§ Problem to solve
Count the lines in the records that contain the string "sidebar", treating uppercase and lowercase as different, and give only the number.

(Word and element location data)
━━━━━━━━━━━━━━━━━━━━━━━━━━━━━━
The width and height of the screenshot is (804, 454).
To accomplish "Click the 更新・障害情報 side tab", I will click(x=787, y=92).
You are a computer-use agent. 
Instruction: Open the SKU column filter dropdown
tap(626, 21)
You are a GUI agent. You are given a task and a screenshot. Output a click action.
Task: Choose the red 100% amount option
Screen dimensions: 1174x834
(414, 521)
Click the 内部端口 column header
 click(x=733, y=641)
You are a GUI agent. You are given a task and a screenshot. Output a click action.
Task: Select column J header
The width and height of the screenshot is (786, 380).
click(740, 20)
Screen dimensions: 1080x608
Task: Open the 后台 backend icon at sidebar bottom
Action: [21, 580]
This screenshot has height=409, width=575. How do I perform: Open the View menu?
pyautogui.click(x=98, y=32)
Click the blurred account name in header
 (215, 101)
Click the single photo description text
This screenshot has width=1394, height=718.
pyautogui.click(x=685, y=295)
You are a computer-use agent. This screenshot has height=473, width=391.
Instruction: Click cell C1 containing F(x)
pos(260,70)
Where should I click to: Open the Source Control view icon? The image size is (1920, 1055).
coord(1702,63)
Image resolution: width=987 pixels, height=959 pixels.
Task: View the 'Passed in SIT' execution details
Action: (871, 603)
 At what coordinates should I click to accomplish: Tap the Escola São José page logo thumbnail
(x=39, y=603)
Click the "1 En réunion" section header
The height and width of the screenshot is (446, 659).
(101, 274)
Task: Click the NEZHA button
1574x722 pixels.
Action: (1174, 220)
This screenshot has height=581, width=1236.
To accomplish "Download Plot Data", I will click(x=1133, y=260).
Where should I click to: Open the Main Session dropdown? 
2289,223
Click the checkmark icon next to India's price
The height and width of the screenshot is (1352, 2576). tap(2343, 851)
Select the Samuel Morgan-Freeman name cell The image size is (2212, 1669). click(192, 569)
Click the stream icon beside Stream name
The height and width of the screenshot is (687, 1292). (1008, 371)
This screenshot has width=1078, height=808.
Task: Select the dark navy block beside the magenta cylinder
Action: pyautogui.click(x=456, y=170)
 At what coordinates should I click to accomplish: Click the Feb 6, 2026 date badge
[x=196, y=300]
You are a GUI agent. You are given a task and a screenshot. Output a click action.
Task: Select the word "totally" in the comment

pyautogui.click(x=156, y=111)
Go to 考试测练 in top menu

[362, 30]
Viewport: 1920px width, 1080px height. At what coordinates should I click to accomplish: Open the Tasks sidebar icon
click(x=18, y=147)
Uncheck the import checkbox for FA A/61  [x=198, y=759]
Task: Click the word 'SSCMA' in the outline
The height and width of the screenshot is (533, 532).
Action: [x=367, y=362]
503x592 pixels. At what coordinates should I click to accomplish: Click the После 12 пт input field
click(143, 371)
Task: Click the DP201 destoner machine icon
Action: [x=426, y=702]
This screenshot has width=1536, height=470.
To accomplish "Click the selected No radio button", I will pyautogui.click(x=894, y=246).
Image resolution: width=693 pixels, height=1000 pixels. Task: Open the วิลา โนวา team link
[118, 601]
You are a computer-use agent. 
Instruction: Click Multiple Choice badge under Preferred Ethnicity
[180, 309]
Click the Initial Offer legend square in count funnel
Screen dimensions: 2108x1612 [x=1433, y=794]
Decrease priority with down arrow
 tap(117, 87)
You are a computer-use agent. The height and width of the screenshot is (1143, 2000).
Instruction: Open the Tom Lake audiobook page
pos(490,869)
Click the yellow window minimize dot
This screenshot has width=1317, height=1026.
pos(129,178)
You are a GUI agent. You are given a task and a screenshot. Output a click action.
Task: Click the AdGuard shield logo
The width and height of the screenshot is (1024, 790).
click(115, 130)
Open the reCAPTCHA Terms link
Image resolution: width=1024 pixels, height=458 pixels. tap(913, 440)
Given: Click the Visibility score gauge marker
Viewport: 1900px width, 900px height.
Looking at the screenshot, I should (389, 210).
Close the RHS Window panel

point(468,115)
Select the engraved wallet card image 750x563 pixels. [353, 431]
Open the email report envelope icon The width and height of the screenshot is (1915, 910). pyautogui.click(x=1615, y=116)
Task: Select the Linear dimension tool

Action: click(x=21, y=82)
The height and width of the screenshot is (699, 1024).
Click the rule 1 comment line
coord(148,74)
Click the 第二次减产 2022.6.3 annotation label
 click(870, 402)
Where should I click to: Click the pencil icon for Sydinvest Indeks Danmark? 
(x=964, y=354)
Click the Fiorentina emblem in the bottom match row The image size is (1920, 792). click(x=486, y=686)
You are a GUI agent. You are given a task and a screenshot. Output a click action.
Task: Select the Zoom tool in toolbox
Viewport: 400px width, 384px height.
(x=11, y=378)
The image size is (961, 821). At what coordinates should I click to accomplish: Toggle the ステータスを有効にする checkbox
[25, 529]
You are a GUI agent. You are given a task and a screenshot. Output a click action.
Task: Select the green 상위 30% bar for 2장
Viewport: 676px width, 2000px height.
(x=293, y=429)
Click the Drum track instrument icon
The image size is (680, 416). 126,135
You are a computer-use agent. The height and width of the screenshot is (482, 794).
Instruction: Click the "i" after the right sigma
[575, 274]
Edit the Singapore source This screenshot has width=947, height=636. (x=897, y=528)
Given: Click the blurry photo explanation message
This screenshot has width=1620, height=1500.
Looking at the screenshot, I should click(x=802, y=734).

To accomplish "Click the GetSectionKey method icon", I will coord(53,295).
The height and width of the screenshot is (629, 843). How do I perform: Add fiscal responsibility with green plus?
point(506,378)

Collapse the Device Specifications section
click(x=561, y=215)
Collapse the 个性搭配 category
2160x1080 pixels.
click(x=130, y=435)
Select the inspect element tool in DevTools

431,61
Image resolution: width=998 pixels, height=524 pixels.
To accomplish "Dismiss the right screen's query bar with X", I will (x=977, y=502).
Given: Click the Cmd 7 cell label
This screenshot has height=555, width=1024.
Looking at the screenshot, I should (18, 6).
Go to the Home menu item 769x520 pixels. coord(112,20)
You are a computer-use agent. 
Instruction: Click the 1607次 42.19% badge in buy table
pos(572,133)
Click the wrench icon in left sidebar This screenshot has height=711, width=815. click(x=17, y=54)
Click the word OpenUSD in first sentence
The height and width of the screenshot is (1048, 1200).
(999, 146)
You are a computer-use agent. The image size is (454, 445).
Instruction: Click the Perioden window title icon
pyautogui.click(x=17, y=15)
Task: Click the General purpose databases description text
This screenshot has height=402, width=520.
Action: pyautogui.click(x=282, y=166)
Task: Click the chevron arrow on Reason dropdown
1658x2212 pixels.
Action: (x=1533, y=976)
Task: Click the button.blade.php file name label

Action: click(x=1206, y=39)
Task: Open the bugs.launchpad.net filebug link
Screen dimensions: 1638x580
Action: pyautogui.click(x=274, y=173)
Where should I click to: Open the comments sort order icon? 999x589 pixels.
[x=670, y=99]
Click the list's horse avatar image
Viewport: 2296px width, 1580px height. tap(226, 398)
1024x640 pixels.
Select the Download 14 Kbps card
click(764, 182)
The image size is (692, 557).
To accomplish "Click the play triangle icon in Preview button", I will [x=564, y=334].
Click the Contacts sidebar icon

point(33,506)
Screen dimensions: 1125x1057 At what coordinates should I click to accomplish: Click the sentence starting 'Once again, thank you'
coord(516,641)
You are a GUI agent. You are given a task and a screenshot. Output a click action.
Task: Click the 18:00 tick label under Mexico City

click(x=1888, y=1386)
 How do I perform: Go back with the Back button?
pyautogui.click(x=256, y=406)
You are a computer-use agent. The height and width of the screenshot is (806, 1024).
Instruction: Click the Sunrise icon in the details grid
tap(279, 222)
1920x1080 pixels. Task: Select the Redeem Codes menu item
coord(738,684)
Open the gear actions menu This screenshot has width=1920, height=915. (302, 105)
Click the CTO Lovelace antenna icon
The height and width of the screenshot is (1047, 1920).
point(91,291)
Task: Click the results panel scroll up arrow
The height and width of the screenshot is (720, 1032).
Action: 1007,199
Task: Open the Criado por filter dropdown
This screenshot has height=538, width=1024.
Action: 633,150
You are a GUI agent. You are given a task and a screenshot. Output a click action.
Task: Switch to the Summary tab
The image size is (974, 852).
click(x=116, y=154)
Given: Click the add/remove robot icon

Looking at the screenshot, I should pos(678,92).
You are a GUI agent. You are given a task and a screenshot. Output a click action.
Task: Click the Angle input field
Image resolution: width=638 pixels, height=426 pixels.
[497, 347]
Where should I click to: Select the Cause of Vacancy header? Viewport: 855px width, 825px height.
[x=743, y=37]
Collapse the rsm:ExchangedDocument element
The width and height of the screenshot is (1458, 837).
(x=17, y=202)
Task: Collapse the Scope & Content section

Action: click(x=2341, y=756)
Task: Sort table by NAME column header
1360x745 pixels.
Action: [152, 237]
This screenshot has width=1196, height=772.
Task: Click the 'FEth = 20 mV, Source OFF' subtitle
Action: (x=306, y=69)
━━━━━━━━━━━━━━━━━━━━━━━━━━━━━━
§ Answer to the problem
4